**TASK GOAL**
Every line of the entries below that carries the string "computer" should be copied.

[Collected data entries]
• • •
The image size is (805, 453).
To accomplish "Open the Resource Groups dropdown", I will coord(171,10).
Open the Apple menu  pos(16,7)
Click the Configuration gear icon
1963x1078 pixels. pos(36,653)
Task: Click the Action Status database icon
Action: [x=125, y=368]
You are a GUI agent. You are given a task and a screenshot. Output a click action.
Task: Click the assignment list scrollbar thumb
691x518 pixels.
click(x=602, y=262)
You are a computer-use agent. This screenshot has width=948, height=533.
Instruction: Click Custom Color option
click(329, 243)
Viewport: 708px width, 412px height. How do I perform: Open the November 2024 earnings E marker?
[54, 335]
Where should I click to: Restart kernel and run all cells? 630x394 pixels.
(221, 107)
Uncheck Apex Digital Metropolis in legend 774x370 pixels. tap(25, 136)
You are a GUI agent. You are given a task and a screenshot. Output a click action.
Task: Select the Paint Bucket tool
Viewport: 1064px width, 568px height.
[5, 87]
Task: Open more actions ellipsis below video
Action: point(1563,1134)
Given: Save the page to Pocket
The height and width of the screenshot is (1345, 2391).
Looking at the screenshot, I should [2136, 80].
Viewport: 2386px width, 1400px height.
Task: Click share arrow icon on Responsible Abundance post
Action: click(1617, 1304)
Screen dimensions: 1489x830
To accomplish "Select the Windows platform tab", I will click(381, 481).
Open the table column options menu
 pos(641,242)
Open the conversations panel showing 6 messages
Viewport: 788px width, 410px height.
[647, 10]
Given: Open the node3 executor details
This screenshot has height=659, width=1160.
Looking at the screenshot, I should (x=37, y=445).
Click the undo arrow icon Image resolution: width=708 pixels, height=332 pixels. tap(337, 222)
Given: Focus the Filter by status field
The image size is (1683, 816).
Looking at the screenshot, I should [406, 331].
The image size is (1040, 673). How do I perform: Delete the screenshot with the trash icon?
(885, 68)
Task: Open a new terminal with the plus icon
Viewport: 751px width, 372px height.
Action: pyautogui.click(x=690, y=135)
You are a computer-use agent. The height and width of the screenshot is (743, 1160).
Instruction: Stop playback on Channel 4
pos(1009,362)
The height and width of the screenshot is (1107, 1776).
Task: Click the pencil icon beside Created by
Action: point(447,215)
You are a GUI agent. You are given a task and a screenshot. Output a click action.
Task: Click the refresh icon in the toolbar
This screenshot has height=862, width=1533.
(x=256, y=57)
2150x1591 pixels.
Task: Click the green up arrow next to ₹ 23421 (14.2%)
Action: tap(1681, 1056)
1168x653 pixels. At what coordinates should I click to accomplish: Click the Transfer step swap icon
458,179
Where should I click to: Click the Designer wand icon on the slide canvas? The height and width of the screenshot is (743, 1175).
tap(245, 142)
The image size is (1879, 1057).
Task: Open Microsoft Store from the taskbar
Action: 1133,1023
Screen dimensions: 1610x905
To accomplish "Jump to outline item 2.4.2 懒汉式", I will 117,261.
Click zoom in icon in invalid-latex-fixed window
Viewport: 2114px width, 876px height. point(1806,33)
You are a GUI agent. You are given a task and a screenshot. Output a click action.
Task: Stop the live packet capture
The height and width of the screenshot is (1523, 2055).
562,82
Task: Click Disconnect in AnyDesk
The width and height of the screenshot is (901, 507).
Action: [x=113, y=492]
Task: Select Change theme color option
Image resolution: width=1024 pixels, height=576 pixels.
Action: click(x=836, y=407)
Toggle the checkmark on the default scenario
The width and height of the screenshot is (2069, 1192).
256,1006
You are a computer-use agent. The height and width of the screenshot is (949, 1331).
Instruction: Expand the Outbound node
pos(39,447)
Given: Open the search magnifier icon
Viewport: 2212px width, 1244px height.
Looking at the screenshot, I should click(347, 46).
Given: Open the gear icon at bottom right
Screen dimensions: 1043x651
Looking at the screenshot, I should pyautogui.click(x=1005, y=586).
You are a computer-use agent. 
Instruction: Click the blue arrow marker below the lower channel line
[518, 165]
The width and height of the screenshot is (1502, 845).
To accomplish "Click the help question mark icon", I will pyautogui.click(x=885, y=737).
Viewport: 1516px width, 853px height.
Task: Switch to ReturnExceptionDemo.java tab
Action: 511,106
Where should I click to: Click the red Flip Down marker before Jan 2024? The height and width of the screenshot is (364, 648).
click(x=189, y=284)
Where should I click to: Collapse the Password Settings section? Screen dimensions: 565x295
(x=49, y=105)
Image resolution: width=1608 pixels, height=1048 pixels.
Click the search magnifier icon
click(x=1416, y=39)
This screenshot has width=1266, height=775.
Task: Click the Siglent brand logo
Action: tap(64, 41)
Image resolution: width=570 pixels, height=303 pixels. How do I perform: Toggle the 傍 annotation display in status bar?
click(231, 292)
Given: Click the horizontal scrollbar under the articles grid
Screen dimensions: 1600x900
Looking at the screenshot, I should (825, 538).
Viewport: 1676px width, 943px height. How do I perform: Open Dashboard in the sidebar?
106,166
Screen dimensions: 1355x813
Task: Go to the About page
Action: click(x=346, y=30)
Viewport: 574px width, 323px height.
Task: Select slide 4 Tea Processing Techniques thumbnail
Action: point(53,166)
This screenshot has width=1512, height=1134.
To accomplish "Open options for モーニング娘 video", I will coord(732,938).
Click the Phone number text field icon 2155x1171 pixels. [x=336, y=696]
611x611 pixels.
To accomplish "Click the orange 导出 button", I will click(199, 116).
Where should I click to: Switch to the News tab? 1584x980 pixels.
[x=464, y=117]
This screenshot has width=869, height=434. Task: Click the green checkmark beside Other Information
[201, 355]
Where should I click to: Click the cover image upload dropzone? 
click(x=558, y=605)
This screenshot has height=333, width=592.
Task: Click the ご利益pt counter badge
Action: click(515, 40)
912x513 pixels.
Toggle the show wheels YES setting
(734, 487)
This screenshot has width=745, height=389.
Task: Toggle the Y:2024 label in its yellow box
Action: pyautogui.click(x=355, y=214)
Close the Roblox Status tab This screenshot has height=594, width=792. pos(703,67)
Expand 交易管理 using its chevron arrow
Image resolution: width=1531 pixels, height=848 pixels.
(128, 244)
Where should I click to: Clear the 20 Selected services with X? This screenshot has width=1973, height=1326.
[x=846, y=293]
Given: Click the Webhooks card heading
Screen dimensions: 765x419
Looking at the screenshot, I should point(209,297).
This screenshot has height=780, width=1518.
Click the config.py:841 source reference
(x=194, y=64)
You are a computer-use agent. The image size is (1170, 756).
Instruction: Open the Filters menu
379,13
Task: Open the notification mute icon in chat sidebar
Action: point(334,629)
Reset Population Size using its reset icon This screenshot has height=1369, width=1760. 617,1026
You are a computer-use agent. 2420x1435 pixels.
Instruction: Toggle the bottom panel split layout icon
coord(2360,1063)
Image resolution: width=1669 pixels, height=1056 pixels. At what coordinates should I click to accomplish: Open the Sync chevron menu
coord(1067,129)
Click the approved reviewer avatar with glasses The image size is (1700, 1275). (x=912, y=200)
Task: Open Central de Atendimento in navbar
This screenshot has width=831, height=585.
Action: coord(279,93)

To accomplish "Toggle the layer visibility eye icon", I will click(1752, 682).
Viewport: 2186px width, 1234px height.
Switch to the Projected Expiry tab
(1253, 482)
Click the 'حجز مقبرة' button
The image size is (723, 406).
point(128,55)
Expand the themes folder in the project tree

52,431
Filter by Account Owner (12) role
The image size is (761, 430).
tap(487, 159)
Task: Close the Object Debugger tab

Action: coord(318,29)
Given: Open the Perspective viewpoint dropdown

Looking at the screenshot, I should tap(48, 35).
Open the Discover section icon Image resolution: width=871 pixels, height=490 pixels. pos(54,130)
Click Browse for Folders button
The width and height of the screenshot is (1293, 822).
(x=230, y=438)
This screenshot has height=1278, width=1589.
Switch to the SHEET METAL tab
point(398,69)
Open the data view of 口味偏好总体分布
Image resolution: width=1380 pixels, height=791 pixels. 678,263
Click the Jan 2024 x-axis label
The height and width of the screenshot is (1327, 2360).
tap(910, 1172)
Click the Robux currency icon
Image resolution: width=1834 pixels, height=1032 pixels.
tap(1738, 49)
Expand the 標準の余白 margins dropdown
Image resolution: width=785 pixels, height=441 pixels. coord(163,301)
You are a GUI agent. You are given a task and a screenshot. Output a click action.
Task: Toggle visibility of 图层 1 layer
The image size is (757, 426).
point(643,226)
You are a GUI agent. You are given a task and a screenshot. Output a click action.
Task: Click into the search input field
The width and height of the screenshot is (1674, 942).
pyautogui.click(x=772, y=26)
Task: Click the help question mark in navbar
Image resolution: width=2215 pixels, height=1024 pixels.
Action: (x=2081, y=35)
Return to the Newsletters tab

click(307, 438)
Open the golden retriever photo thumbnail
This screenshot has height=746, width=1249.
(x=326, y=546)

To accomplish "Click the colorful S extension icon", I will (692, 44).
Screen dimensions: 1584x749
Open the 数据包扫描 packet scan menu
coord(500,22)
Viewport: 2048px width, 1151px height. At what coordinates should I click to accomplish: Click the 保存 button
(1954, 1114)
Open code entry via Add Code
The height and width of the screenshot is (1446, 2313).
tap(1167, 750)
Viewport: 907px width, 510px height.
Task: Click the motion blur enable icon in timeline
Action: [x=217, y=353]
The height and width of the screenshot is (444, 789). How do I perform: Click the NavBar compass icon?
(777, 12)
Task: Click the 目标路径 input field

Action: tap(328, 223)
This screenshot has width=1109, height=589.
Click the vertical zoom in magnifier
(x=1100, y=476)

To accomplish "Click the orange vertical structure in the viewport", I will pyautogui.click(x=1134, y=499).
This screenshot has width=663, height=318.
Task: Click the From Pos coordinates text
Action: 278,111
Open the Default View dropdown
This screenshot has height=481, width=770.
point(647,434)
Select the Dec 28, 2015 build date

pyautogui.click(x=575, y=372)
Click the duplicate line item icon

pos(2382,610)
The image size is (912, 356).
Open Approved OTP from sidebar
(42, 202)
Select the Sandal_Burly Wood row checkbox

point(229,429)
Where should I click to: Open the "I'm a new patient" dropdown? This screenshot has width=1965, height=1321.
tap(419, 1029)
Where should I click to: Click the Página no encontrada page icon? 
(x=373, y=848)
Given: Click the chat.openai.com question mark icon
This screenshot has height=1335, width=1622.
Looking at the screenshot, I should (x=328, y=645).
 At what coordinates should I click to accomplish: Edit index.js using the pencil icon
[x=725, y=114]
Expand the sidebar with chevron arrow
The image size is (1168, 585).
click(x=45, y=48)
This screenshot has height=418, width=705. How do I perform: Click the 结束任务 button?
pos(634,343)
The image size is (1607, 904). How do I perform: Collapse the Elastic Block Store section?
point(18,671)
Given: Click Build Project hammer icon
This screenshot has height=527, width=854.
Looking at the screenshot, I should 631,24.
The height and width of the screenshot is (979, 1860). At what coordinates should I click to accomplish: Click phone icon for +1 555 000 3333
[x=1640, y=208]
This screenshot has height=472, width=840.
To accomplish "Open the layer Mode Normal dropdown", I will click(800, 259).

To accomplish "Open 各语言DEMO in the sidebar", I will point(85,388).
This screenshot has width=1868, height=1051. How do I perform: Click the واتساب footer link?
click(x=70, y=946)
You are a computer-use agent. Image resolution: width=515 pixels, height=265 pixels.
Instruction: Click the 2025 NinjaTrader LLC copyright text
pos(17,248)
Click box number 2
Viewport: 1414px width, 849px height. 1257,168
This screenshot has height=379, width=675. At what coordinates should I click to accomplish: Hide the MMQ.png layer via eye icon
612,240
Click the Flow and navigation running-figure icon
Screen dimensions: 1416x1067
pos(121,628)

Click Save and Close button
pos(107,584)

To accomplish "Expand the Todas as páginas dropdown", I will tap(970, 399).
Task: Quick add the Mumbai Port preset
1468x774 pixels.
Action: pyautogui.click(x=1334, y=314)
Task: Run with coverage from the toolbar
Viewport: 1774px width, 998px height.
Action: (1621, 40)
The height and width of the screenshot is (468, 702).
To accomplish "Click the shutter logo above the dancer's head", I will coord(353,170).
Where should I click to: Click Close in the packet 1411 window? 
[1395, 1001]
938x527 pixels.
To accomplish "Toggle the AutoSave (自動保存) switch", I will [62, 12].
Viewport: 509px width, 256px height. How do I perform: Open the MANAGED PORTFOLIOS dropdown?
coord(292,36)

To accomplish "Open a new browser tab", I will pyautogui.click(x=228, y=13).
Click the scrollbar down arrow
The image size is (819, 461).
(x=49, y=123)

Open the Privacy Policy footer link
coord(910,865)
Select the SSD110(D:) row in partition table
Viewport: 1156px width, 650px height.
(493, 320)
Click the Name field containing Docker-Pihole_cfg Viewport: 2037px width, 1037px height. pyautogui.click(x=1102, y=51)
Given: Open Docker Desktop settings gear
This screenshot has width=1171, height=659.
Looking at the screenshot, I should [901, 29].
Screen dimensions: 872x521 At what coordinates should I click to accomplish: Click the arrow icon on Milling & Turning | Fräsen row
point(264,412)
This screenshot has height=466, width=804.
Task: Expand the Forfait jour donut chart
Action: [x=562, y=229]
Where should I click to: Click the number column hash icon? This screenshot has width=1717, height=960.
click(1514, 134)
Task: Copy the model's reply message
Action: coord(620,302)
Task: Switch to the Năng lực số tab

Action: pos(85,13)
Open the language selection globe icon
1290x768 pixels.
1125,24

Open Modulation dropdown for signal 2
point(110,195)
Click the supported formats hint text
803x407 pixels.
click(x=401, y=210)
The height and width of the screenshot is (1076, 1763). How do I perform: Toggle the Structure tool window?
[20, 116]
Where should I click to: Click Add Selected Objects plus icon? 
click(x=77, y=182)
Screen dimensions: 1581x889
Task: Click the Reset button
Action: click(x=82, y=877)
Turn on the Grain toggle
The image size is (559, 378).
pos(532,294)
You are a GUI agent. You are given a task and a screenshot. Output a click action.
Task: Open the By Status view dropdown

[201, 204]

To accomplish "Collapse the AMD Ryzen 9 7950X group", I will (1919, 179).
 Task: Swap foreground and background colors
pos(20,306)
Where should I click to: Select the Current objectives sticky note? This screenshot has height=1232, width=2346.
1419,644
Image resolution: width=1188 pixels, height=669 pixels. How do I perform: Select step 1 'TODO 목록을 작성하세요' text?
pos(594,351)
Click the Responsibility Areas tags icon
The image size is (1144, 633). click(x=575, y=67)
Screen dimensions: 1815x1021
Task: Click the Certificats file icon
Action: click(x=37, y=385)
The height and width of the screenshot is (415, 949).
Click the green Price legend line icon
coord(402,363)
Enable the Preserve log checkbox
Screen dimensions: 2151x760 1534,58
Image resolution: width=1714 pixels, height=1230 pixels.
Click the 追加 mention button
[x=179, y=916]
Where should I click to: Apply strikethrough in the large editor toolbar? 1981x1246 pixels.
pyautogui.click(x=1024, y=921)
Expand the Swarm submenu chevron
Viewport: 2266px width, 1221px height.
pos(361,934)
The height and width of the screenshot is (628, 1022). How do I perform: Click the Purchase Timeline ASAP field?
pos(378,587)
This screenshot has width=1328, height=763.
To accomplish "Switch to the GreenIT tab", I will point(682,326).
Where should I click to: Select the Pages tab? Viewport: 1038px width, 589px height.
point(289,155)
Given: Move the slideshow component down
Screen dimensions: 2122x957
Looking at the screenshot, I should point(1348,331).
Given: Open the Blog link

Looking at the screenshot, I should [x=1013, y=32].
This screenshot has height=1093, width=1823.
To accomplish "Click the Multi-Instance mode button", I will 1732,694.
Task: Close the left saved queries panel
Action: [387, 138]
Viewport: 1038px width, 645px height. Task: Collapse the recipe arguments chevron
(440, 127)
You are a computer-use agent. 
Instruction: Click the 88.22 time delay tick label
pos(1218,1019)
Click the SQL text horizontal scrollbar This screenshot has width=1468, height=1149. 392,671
• • •
**ANSWER FOR THIS EXERCISE**
You are a computer-use agent. This screenshot has width=948, height=533.
You are a computer-use agent. The height and width of the screenshot is (743, 1160).
You are a computer-use agent. The height and width of the screenshot is (949, 1331).
You are a computer-use agent. 
You are a computer-use agent. The image size is (1170, 756).
You are a computer-use agent. 2420x1435 pixels.
You are a computer-use agent. Image resolution: width=515 pixels, height=265 pixels.
You are a computer-use agent. 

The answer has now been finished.